What struck me about the approach was that the technology was already embedded, and the person was being recruited to manage the technology and build process around it. In other words technology was at the core of the business objective with administrative and procedural components being mapped around it. Is this the right way to approach IT management? The obvious risk is that this may render the situation at the mercy of the given technology, and should the technology be replaced within the organisation this will require a refocus on skills and possibly infrastructure or other components radiating outwards. Documentation and other sound governance elements will also require a revisit.
I don’t believe this model to be entirely wrong – there may be instances where building a function around a technology are advantageous, especially when core business objectives revolve around the technology.
From a maturity, reuse and risk management perspective I believe the process should be at the core of the function with technology acting as an enabler, especially given the current rate of change. I mention risk because in the Information Security space this is analogous to the development of an InfoSec Policy, which starts at a sufficiently high level to be technology agnostic and then to plug in current and future technology at lower-level standards and sub-policies. If technology comes before process then the latter constantly has to be updated as the technology matures.
So, is the decision to place technology or process at the centre due to the skills/experience of management driven by those more in touch with the technology (or those who shout the loudest), and is it destined to be tactical rather than strategic?

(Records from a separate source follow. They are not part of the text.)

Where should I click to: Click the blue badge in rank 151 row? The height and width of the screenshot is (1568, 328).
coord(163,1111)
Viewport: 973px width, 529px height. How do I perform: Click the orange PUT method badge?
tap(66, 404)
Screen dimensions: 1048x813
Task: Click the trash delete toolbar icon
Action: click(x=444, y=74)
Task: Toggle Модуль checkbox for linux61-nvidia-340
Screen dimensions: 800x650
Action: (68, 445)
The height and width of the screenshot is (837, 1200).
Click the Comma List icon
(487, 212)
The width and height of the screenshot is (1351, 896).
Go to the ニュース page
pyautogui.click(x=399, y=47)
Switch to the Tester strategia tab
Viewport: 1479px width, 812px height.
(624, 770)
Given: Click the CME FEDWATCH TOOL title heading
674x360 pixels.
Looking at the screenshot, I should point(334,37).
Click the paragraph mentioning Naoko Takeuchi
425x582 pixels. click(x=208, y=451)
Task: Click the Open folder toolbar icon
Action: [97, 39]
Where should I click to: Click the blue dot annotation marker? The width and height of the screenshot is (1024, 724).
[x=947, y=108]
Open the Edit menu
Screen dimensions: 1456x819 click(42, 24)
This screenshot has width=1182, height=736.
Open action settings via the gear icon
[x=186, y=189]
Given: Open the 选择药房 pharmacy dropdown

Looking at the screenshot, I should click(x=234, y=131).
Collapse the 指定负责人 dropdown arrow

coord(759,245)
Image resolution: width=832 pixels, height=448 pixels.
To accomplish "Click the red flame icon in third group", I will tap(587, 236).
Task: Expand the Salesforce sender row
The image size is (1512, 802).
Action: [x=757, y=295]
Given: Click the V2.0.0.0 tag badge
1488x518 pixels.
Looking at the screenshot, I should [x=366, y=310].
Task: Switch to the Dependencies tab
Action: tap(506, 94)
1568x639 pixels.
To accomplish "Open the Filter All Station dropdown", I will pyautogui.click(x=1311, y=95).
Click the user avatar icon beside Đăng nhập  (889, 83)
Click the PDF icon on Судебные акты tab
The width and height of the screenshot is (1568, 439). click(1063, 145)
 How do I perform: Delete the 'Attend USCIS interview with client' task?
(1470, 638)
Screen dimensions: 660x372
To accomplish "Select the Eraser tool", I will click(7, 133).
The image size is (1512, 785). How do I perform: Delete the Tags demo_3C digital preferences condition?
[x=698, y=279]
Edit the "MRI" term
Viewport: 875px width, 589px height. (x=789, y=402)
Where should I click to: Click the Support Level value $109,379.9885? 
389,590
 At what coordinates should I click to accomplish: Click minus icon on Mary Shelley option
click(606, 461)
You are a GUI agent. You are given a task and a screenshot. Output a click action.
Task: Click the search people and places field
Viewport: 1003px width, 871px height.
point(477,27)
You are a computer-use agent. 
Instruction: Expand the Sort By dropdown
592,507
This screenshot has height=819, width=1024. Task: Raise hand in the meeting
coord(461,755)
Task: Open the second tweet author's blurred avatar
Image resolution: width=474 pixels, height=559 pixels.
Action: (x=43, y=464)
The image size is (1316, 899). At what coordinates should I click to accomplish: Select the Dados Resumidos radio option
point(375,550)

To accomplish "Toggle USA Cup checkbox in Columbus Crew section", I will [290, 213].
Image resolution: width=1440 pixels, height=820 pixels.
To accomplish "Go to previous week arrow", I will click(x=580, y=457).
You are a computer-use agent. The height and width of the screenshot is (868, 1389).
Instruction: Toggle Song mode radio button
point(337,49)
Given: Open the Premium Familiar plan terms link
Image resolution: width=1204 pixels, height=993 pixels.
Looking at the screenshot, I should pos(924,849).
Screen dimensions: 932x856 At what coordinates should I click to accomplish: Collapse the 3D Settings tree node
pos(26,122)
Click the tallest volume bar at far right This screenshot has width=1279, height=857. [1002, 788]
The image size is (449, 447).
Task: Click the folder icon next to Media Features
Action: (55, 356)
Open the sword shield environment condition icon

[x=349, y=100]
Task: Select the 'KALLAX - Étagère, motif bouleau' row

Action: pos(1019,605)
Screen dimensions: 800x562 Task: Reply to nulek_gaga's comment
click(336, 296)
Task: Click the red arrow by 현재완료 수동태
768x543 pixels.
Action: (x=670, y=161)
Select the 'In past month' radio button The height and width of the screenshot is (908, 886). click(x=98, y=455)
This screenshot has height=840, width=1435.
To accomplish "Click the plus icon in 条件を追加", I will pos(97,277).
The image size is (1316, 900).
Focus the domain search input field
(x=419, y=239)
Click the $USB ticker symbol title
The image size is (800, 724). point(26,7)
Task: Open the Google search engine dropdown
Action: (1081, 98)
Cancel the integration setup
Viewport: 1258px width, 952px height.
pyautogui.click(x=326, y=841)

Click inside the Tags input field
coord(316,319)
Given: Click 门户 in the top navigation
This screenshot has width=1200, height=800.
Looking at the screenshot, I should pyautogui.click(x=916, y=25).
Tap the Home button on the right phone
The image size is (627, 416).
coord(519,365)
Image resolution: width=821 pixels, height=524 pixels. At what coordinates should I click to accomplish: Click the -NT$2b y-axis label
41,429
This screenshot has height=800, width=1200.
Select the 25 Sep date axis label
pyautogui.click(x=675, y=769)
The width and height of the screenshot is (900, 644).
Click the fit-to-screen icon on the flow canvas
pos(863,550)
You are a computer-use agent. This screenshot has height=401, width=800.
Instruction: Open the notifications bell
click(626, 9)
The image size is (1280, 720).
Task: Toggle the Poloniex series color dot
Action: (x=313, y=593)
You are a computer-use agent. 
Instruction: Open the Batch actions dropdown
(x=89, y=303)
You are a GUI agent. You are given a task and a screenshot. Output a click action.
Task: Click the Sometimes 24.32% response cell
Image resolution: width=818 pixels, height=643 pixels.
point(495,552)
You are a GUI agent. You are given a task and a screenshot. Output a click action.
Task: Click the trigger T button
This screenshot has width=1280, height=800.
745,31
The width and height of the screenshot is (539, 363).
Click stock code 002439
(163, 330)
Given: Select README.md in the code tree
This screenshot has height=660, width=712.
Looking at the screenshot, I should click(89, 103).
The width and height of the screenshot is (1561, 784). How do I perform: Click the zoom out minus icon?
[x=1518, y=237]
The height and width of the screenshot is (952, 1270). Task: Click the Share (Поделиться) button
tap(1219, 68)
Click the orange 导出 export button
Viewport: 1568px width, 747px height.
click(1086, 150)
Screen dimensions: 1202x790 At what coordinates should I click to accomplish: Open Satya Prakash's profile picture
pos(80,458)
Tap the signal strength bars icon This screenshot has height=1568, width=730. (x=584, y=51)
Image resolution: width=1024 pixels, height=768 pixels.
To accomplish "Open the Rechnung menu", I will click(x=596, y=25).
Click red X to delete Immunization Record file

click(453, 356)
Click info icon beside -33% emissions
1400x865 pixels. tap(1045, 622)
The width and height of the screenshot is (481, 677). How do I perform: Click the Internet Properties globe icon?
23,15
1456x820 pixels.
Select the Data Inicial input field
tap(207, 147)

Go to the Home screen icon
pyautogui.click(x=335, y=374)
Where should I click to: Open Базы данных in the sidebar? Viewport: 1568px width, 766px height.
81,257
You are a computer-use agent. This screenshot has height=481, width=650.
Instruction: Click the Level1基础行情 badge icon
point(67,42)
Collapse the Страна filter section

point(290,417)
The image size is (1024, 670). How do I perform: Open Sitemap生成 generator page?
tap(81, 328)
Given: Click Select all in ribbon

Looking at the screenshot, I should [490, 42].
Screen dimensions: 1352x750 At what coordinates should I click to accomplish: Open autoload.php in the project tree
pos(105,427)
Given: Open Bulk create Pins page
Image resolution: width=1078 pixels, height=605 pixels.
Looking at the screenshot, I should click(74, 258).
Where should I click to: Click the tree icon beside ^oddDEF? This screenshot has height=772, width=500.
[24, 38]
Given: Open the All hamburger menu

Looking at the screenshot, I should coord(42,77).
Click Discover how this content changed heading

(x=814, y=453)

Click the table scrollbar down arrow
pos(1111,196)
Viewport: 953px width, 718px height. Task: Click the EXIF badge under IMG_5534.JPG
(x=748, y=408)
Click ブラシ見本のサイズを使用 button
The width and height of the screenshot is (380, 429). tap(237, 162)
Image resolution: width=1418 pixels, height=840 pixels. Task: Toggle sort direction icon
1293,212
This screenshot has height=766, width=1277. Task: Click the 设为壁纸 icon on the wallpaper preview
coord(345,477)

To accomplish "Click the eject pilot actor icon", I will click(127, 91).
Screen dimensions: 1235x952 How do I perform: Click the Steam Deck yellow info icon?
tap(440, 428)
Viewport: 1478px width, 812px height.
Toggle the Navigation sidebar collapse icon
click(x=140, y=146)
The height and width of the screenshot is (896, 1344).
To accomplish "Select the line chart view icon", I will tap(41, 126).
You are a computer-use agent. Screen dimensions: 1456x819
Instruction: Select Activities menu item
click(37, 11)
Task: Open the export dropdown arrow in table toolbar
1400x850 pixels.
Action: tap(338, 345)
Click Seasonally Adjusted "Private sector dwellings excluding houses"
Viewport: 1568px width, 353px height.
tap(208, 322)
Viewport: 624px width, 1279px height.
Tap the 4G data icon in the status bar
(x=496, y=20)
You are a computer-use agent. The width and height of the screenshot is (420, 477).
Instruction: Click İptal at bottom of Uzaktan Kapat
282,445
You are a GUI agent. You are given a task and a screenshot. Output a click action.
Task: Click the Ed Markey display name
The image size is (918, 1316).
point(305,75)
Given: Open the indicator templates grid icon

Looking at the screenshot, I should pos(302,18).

Many sectors of the economy, especially those supported by technology (ecommerce or other) are under pressure to increase service delivery. The proliferation of access and mobility means clients want to access their products/accounts/services when they want at any time of day or night.
100% (expected) uptime has an impact on operational tasks – in the past it was ok to take systems down during planned maintenance time frames to reboot, resolve issues, install patches, etc. How does an organisation continue to perform essential maintenance when clients could be accessing the systems at any time? Technology solutions are available, and more accessible in the redundant and virtual world. However the pressure still remains, which could have an impact on the governance of operational tasks such as change management. In order to keep a system up, one may feel the need to reduce the level or depth of testing prior to implementing a change. This should be a key area of focus for those monitoring or auditing the system development and change management processes.
What are the symptoms of such a scenario? We could analyse issues and incidents that affect a system and see if the root cause is related to changes. For example a high number of emergency changes right after a scheduled change may indicate the planned changes were not adequately designed or tested. Requiring staff to work longer hours to resolve issues is one thing. But when the client experience is affected, this is more serious. We will wait to see if further details arise, but it could be that issues experienced this weekend by the National Australia Bank could be related to this pressure:
In South Africa the King III Report and Code
was released just over a year ago. The Code talks to corporate governance and in this latest release places an emphasis on IT governance (which is good – we’ll come back to this later).
Another catch phrase to gain prominence from the Report is ‘Combined Assurance
’. The concept isn’t new, but in these economic times when efficiencies are sought to manage costs, it is not surprising that the role of the assurance providers are being scrutinised. Those that don’t know better may feel that the likes of Internal Audit, Risk (Operational, Market, Credit, etc) and Compliance are fulfilling very similar functions, or at least appear to do so from an execution perspective. If business perceives this to be the case then they are most certainly going to ask more questions about alignment and avoiding duplication. Enter Combined Assurance. This is the phrase business has been looking for to tell the assurance providers that it is time to spend more time talking to each other and less time talking to their hard-working staff. Correct on one level, but risky on another. This example is oversimplified of course – I am setting the stage for future discussions on the topic to explore it from various angles.
From a pure risk management perspective the idea of Combined Assurance makes sense – collaboration is key to improving the effectiveness of a risk management model enabled by a clear definition of responsibilities, dependencies and relationships. In the IT space the concept a multi-layered line of defence (or ‘defence-in-depth’) strategy has been around for some time. The objective is less around efficiency and more around ensuring that in the event of a control failure, or if something falls between the cracks, then another control will be in place. This is vital when dealing with a constantly evolving threat landscape although may not directly address the issue of independence.
A risk is that too much focus on efficiency may ignore effectiveness. By concentrating on how better to avoid duplication something may be missed, or we an additional layer or monitoring could be removed that really needs to be there. Perception may be the only thing that needs to change, or not. But this topic is certainly worth exploring. Business asking questions should not be the only driver – it makes logical business sense.